Ritual Adat dan Sugesti Masyarakat

            Ketaatan masyarakat Desa Olehsari dalam melaksanakan ritual Seblang bukannya tanpa alasan yang jelas.  Ritual ini menjadi demikian penting dan telah dianggap sebagai bagian dalam kehidupan sehari-hari.  Banyaknya kejadian-kejadian aneh yang dialami warga Desa Olehsari, semakin mengukuhkan kepercayaan mereka bahwa pelaksanaan ritual ini tidak boleh diabaikan.  Ada sebuah peristiwa mengerikan yang pernah dialami seorang warga desa, yang mereka yakini ada hubungannya dengan ritual ini.

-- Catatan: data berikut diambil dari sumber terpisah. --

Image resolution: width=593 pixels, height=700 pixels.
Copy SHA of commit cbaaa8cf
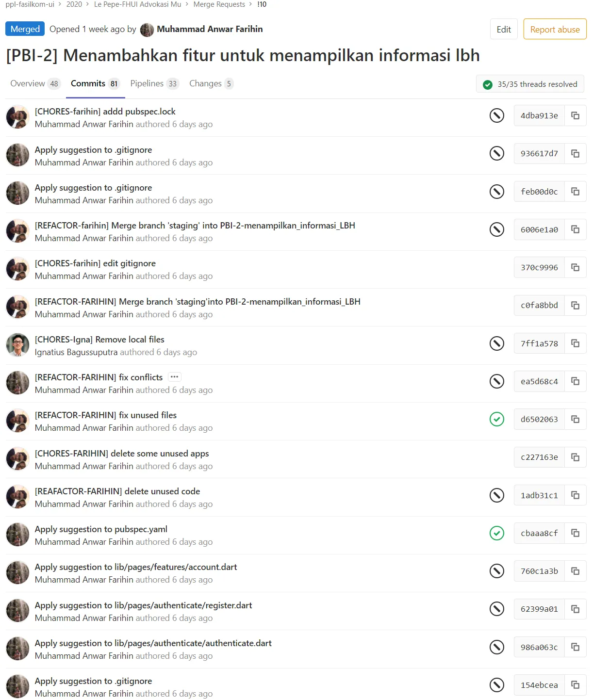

            Berawal pada tahun 1943, bersamaan dengan masuknya penjajahan Jepang ke wilayah Blambangan.  Peralihan kekuasaan dari penjajah Belanda ke penjajah Jepang waktu itu menimbulkan pergolakan di beberapa tempat, dan suasana kacau meliputi seluruh warga di pelosok-pelosok desa, termasuk Desa Olehsari.  Dengan alasan itulah, pada tahun tersebut ritual Seblang tidak lagi diselenggarakan sebagaimana biasanya.  Hingga beberapa lama, masyarakat masih juga belum berani menyelenggarakan kembali ritual ini.  Sampai pada suatu ketika, seluruh warga Desa Olehsari mengalami sebuah peristiwa mengerikan yang mereka sebut pageblug.  Saat itu seluruh warga desa dicekam rasa ketakutan yang luar biasa, karena hampir setiap hari selalu ada orang yang meninggal dunia.  Bahkan pada puncaknya, pernah terjadi dalam satu hari ada orang meninggal dunia dalam jumlah yang cukup banyak, hingga untuk menangani proses pemakamannya, penguasa kala itu terpaksa mengerahkan orang-orang penjara (narapidana) untuk membantu masyarakat menguburkan warga yang meninggal.  Peristiwa sebenarnya yang sedang terjadi adalah berjangkitnya wabah penyakit menular yang menyebar dengan cepat ke seluruh kawasan desa.  Keadaan seperti itu terus berlangsung dalam waktu cukup lama, sehingga memakan banyak korban jiwa.  Sebagian besar masyarakat waktu itu percaya bahwa terjadinya pageblug  tersebut disebabkan karena tidak dilaksanakannya ritual Seblang.  Maka pada akhirnya seluruh warga masyarakat sepakat untuk menyelenggarakan kembali ritual yang selama kurun waktu 13 tahun tidak pernah dilaksanakan.  Tepatnya pada tahun 1957 ritual Seblang kembali diselenggarakan di Desa Olehsari. 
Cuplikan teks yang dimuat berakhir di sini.